7. Taruhan

13.5K 1K 271
                                    

150 komen baru next lagi, Babay!!!
.
.
.

Kehamilan adalah hal umum yang diidam-idamkan oleh pasangan suami istri. Jauh sebelum ikatan pernikahan terjadi, sudah pasti ada bahasan mengenai momongan. Tak terkecuali pada Jeffriyan dan Mikaya. Sering keduanya berbicara tentang anak, bahkan sudah menyusun rencana masa depan calon anak-anak mereka sebelum adanya pernikahan. Mikaya senang, membayangkan betapa bahagianya dia dan Jeffriyan membesarkan anak mereka bersama-sama. Namun melihat betapa tajamnya tatapan Jeffriyan dari sofa tunggal yang mengarah kepadanya, menyadarkan Mikaya jika lelaki itu tak pernah mengharapkan adanya anak dari pernikahan singkat mereka.

Suasana di ruang keluarga rumah Joana yang berada di lantai dua, mendadak tegang. Semua orang yang hadir di ruangan ini menunjukkan wajah serius mereka.

“Rujuk,” ujar Jordan memecah keheningan. Semua menatapnya, menunggu ucapan Jordan selanjutnya. “Mikaya dan Jeffriyan jelas harus rujuk.”

“Pa!” Jeffriyan bersuara. Dia sampai berdiri, sangat amat keberatan dengan keputusan tersebut.

“Kamu mau bilang apa hah?” tanya Jordan.

“Aku sama Mikaya gak bisa rujuk. Aku punya Medina, sebentar lagi aku bakal nikahin dia.”

Sakit. Sesak. Mikaya merasakan itu sekarang. Hatinya serasa dicabik-cabik, Jeffriyan bahkan tidak berpikir panjang untuk membela Medina dibanding Mikaya.

“Siapa yang bakal ngerestuin hubungan kamu dan Medina?! Papa? Mama? Kak Joana? Gak akan ada yang ngerestuin hubungan kalian!” Wajah Jordan memerah, emosinya pada si bungsu meledak-ledak. “Kamu dan Medina gak berhak bahagia di atas penderitaan Mikaya.
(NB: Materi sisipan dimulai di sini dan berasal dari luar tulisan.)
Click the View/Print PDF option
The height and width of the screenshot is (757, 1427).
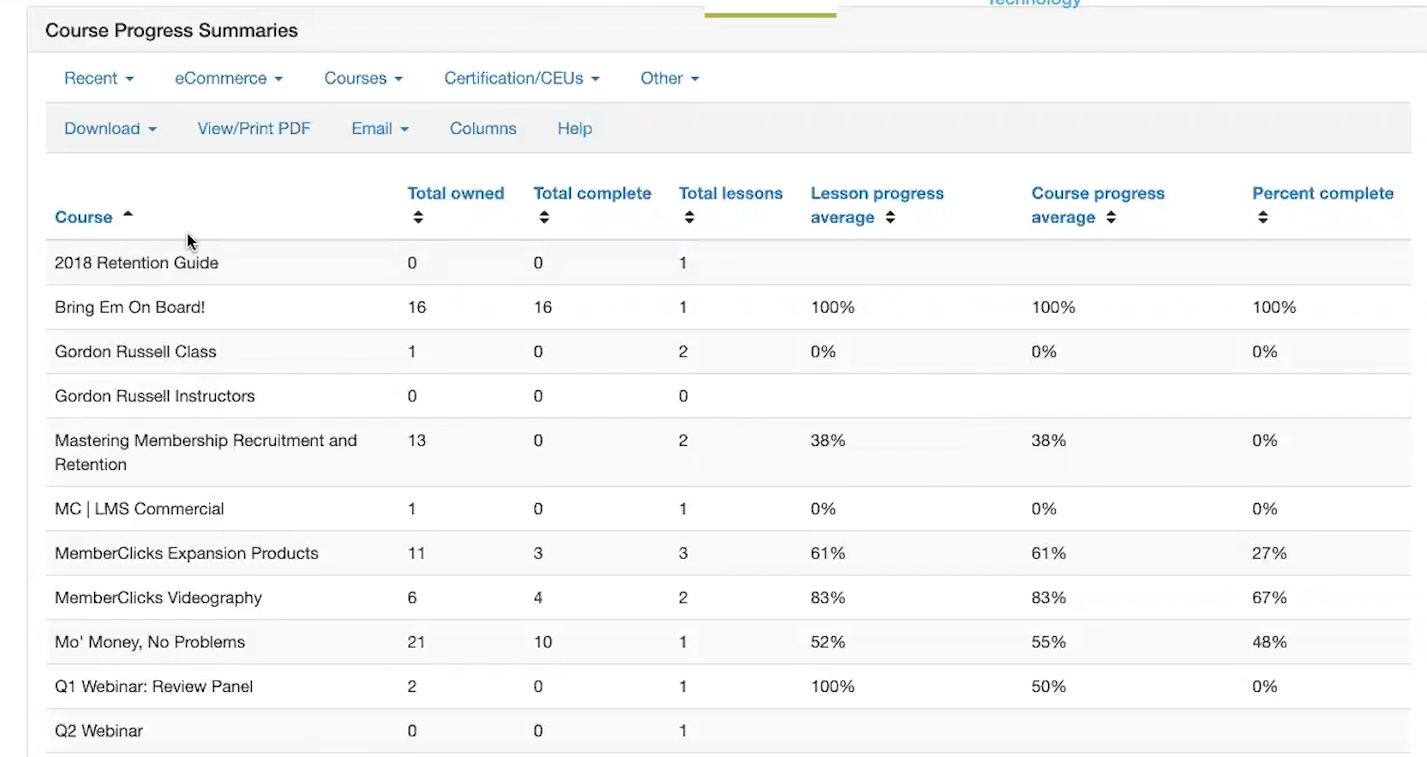[x=254, y=129]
Kamu harus menikahi Mikaya, Jeffriyan. Tanggung jawab, besarkan anak kamu, rawat dia bersama Mikaya.”

“Mikaya hamil, Jeffriyan. Ngurus anak sendiri itu gak mudah.” Joana menimpali.

Nia mengangguk. “Sekalipun kamu gak mencintai Mikaya, kamu harus tetap menikahi dia lagi. Mama yakin, cinta itu bakal tumbuh seiring berjalannya waktu.”

“Tante, Om, dari tadi kalian meminta Jeffriyan menikahi Mikaya, apa kalian gak mikirin gimana perasaan aku sebagai orang yang dicintai dan mencintai Jeffriyan?” tanya Medina.

“Apa?” tanya Nia tak mempercayai apa yang didengarnya. “Medina, apa kamu gak punya malu bilang begitu di depan kami? Kamu sendiri gimana, apa gak mikirin perasaan Mikaya dan calon cucu saya hah? Mikaya mencintai Jeffriyan, dan sekarang dia sedang mengandung anak Jeffriyan. Satu-satunya jalan mereka harus rujuk. Kalau kamu punya hati, baiknya kamu pergi tinggalin Jeffriyan, biarkan anak saya menikah kembali dengan mantan istrinya, Mikaya.”

“Aku gak mau! Aku cuma cinta sama Medina.” Jeffriyan meraih tangan Medina, menggenggamnya erat tak ingin terpisahkan.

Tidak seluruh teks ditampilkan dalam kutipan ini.